SHORT PROBLEM
Change every "Given:" to "Goal:" in the records below and leave all other text as it is.
###
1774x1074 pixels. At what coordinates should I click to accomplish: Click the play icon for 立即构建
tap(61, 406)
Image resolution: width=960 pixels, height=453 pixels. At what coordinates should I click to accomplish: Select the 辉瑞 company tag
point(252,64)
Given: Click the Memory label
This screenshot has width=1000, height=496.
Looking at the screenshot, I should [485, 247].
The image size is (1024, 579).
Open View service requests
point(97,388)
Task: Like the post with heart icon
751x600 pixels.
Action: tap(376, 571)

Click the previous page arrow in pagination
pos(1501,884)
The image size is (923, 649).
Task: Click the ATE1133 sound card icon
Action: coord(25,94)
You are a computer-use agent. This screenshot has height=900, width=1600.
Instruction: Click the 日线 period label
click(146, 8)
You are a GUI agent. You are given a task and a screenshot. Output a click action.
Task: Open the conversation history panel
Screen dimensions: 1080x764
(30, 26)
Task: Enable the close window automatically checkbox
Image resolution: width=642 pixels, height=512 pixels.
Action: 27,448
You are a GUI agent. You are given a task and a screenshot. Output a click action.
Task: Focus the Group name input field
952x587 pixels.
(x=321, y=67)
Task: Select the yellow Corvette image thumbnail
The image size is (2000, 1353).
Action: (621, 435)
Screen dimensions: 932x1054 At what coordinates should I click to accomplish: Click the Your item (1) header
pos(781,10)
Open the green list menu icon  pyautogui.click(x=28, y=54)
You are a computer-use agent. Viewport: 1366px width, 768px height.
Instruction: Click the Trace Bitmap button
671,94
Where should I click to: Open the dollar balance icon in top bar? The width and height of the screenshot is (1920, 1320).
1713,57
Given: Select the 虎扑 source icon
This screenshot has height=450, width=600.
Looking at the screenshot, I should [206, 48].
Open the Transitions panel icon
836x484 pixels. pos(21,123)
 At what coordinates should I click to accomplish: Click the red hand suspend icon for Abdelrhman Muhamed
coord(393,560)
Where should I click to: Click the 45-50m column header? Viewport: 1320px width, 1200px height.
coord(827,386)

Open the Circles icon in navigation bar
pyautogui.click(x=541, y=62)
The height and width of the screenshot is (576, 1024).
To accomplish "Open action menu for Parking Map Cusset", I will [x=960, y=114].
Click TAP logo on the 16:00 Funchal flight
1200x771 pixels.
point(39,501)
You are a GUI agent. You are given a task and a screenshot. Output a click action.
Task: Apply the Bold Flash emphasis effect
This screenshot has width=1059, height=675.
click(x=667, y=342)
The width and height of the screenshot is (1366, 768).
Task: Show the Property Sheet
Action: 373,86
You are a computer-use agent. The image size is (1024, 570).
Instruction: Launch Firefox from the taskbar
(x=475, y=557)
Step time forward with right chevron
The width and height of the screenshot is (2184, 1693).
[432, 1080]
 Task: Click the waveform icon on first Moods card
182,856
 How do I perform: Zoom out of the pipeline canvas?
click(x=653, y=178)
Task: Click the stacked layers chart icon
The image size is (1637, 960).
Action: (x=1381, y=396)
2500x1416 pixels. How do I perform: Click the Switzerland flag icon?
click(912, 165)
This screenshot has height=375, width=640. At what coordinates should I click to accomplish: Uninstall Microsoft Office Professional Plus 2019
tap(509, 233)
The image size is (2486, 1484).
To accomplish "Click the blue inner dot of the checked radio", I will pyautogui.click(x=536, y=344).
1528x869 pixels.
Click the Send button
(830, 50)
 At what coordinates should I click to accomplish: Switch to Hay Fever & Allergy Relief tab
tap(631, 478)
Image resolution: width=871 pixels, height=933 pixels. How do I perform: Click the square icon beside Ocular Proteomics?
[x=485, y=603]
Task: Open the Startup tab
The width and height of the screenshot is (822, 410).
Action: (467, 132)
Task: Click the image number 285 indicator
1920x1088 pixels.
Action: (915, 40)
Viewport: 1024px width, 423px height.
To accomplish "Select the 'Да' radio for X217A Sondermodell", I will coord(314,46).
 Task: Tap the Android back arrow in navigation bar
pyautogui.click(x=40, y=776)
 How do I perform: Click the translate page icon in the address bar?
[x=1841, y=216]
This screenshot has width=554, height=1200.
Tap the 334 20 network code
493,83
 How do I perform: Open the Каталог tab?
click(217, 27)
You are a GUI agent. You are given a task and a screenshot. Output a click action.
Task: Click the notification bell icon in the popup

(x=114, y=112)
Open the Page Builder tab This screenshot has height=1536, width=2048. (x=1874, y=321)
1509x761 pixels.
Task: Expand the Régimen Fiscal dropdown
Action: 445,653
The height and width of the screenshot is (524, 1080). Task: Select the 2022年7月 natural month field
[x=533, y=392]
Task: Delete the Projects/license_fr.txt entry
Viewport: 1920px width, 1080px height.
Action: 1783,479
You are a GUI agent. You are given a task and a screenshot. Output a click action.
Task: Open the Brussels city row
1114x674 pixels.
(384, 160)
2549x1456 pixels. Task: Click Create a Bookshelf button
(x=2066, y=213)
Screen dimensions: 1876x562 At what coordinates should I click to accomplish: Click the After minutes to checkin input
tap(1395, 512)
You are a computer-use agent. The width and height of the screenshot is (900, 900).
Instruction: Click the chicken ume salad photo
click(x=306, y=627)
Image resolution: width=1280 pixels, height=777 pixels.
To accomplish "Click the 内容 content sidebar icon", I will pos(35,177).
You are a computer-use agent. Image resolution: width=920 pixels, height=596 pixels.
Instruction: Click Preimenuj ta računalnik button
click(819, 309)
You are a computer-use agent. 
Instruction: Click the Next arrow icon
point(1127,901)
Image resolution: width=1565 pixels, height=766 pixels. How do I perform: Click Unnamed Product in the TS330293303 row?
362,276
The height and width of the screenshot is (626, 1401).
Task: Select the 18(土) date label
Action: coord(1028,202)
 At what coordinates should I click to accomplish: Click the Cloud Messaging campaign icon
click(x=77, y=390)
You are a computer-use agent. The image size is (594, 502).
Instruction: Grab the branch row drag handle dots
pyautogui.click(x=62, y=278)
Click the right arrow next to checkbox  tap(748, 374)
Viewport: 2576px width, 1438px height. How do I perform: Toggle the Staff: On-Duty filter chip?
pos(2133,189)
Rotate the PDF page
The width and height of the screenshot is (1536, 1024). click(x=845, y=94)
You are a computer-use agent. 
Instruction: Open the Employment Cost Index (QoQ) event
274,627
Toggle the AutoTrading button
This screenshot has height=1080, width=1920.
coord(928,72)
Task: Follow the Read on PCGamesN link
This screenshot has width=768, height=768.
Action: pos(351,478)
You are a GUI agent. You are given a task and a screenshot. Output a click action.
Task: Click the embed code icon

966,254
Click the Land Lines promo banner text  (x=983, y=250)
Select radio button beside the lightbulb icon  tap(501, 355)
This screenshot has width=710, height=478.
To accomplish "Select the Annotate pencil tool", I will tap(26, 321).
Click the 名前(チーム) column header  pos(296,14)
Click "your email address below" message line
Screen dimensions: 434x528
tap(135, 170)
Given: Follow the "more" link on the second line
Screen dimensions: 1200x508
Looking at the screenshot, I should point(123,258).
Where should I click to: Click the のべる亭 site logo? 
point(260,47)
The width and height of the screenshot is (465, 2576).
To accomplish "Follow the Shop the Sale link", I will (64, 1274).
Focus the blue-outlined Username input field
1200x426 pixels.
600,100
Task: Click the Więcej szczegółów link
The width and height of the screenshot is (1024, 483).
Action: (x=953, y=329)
###
ANSWER
1774x1074 pixels. At what coordinates should I click to accomplish: Click the play icon for 立即构建
tap(61, 406)
Image resolution: width=960 pixels, height=453 pixels. At what coordinates should I click to accomplish: Select the 辉瑞 company tag
point(252,64)
Goal: Click the Memory label
This screenshot has width=1000, height=496.
Looking at the screenshot, I should [485, 247].
The image size is (1024, 579).
Open View service requests
point(97,388)
Task: Like the post with heart icon
751x600 pixels.
Action: tap(376, 571)

Click the previous page arrow in pagination
pos(1501,884)
The image size is (923, 649).
Task: Click the ATE1133 sound card icon
Action: coord(25,94)
You are a computer-use agent. This screenshot has height=900, width=1600.
Instruction: Click the 日线 period label
click(146, 8)
You are a GUI agent. You are given a task and a screenshot. Output a click action.
Task: Open the conversation history panel
Screen dimensions: 1080x764
(30, 26)
Task: Enable the close window automatically checkbox
Image resolution: width=642 pixels, height=512 pixels.
Action: 27,448
You are a GUI agent. You are given a task and a screenshot. Output a click action.
Task: Focus the Group name input field
952x587 pixels.
(x=321, y=67)
Task: Select the yellow Corvette image thumbnail
The image size is (2000, 1353).
Action: (621, 435)
Screen dimensions: 932x1054 At what coordinates should I click to accomplish: Click the Your item (1) header
pos(781,10)
Open the green list menu icon  pyautogui.click(x=28, y=54)
You are a computer-use agent. Viewport: 1366px width, 768px height.
Instruction: Click the Trace Bitmap button
671,94
Where should I click to: Open the dollar balance icon in top bar? The width and height of the screenshot is (1920, 1320).
1713,57
Goal: Select the 虎扑 source icon
This screenshot has height=450, width=600.
Looking at the screenshot, I should [206, 48].
Open the Transitions panel icon
836x484 pixels. pos(21,123)
 At what coordinates should I click to accomplish: Click the red hand suspend icon for Abdelrhman Muhamed
coord(393,560)
Where should I click to: Click the 45-50m column header? Viewport: 1320px width, 1200px height.
coord(827,386)

Open the Circles icon in navigation bar
pyautogui.click(x=541, y=62)
The height and width of the screenshot is (576, 1024).
To accomplish "Open action menu for Parking Map Cusset", I will [x=960, y=114].
Click TAP logo on the 16:00 Funchal flight
1200x771 pixels.
point(39,501)
You are a GUI agent. You are given a task and a screenshot. Output a click action.
Task: Apply the Bold Flash emphasis effect
This screenshot has width=1059, height=675.
click(x=667, y=342)
The width and height of the screenshot is (1366, 768).
Task: Show the Property Sheet
Action: 373,86
You are a computer-use agent. The image size is (1024, 570).
Instruction: Launch Firefox from the taskbar
(x=475, y=557)
Step time forward with right chevron
The width and height of the screenshot is (2184, 1693).
[432, 1080]
 Task: Click the waveform icon on first Moods card
182,856
 How do I perform: Zoom out of the pipeline canvas?
click(x=653, y=178)
Task: Click the stacked layers chart icon
The image size is (1637, 960).
Action: (x=1381, y=396)
2500x1416 pixels. How do I perform: Click the Switzerland flag icon?
click(912, 165)
This screenshot has height=375, width=640. At what coordinates should I click to accomplish: Uninstall Microsoft Office Professional Plus 2019
tap(509, 233)
The image size is (2486, 1484).
To accomplish "Click the blue inner dot of the checked radio", I will pyautogui.click(x=536, y=344).
1528x869 pixels.
Click the Send button
(830, 50)
 At what coordinates should I click to accomplish: Switch to Hay Fever & Allergy Relief tab
tap(631, 478)
Image resolution: width=871 pixels, height=933 pixels. How do I perform: Click the square icon beside Ocular Proteomics?
[x=485, y=603]
Task: Open the Startup tab
The width and height of the screenshot is (822, 410).
Action: (467, 132)
Task: Click the image number 285 indicator
1920x1088 pixels.
Action: (915, 40)
Viewport: 1024px width, 423px height.
To accomplish "Select the 'Да' radio for X217A Sondermodell", I will coord(314,46).
 Task: Tap the Android back arrow in navigation bar
pyautogui.click(x=40, y=776)
 How do I perform: Click the translate page icon in the address bar?
[x=1841, y=216]
This screenshot has width=554, height=1200.
Tap the 334 20 network code
493,83
 How do I perform: Open the Каталог tab?
click(217, 27)
You are a GUI agent. You are given a task and a screenshot. Output a click action.
Task: Click the notification bell icon in the popup

(x=114, y=112)
Open the Page Builder tab This screenshot has height=1536, width=2048. (x=1874, y=321)
1509x761 pixels.
Task: Expand the Régimen Fiscal dropdown
Action: 445,653
The height and width of the screenshot is (524, 1080). Task: Select the 2022年7月 natural month field
[x=533, y=392]
Task: Delete the Projects/license_fr.txt entry
Viewport: 1920px width, 1080px height.
Action: 1783,479
You are a GUI agent. You are given a task and a screenshot. Output a click action.
Task: Open the Brussels city row
1114x674 pixels.
(384, 160)
2549x1456 pixels. Task: Click Create a Bookshelf button
(x=2066, y=213)
Screen dimensions: 1876x562 At what coordinates should I click to accomplish: Click the After minutes to checkin input
tap(1395, 512)
You are a computer-use agent. The width and height of the screenshot is (900, 900).
Instruction: Click the chicken ume salad photo
click(x=306, y=627)
Image resolution: width=1280 pixels, height=777 pixels.
To accomplish "Click the 内容 content sidebar icon", I will pos(35,177).
You are a computer-use agent. Image resolution: width=920 pixels, height=596 pixels.
Instruction: Click Preimenuj ta računalnik button
click(819, 309)
You are a computer-use agent. 
Instruction: Click the Next arrow icon
point(1127,901)
Image resolution: width=1565 pixels, height=766 pixels. How do I perform: Click Unnamed Product in the TS330293303 row?
362,276
The height and width of the screenshot is (626, 1401).
Task: Select the 18(土) date label
Action: coord(1028,202)
 At what coordinates should I click to accomplish: Click the Cloud Messaging campaign icon
click(x=77, y=390)
You are a computer-use agent. The image size is (594, 502).
Instruction: Grab the branch row drag handle dots
pyautogui.click(x=62, y=278)
Click the right arrow next to checkbox  tap(748, 374)
Viewport: 2576px width, 1438px height. How do I perform: Toggle the Staff: On-Duty filter chip?
pos(2133,189)
Rotate the PDF page
The width and height of the screenshot is (1536, 1024). click(x=845, y=94)
You are a computer-use agent. 
Instruction: Open the Employment Cost Index (QoQ) event
274,627
Toggle the AutoTrading button
This screenshot has height=1080, width=1920.
coord(928,72)
Task: Follow the Read on PCGamesN link
This screenshot has width=768, height=768.
Action: pos(351,478)
You are a GUI agent. You are given a task and a screenshot. Output a click action.
Task: Click the embed code icon

966,254
Click the Land Lines promo banner text  (x=983, y=250)
Select radio button beside the lightbulb icon  tap(501, 355)
This screenshot has width=710, height=478.
To accomplish "Select the Annotate pencil tool", I will tap(26, 321).
Click the 名前(チーム) column header  pos(296,14)
Click "your email address below" message line
Screen dimensions: 434x528
tap(135, 170)
Goal: Follow the "more" link on the second line
Screen dimensions: 1200x508
Looking at the screenshot, I should point(123,258).
Where should I click to: Click the のべる亭 site logo? 
point(260,47)
The width and height of the screenshot is (465, 2576).
To accomplish "Follow the Shop the Sale link", I will (64, 1274).
Focus the blue-outlined Username input field
1200x426 pixels.
600,100
Task: Click the Więcej szczegółów link
The width and height of the screenshot is (1024, 483).
Action: (x=953, y=329)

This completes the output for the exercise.